Try it
Copy nothing but the lines below, from the one with "Task: Save the page properties report" through the one with "Given: Open the notifications bell icon", exactly as written; no pictures should appear.

Input
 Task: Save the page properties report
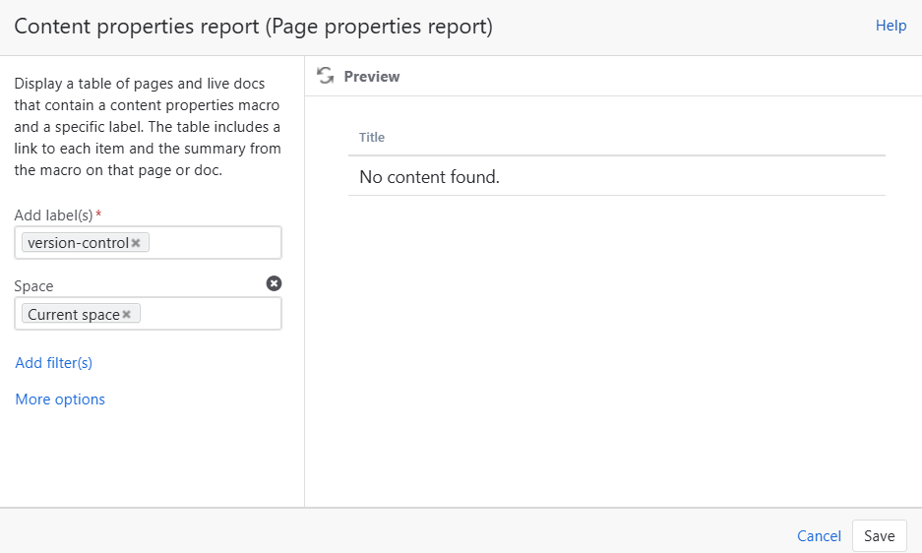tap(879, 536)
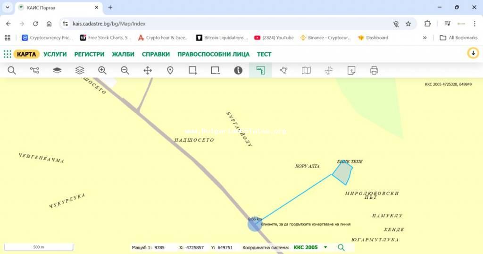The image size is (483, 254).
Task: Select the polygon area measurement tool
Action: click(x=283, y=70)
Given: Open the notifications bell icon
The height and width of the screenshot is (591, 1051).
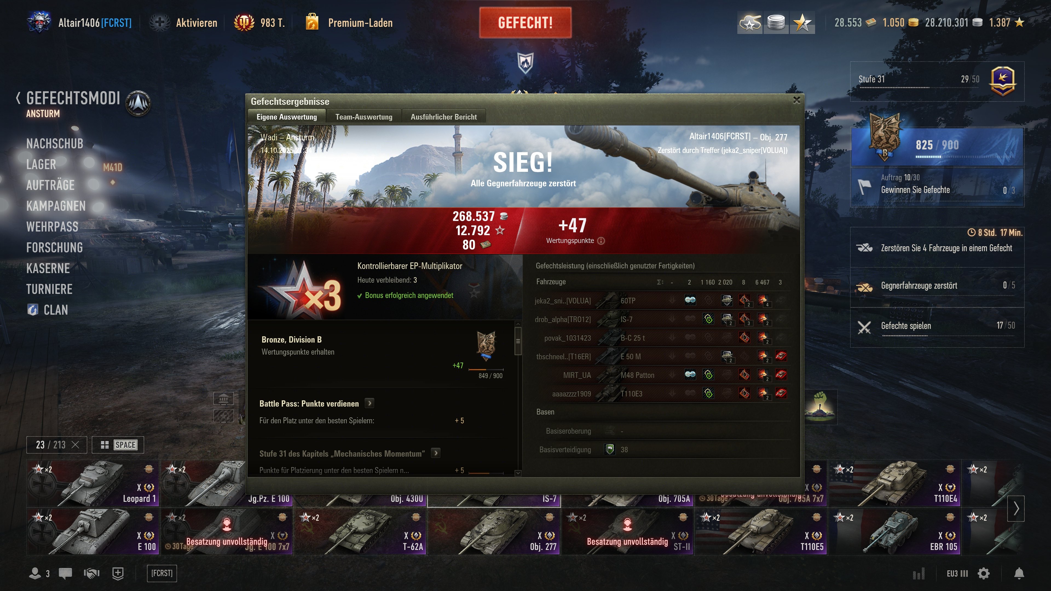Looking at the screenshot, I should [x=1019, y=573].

...

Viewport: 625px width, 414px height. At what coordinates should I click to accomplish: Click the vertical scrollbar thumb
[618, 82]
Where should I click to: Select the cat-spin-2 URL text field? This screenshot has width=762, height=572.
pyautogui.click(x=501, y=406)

Exercise solution
 Task: Save the page properties report
tap(879, 536)
The image size is (483, 254).
Task: Select the polygon area measurement tool
Action: click(x=283, y=70)
Given: Open the notifications bell icon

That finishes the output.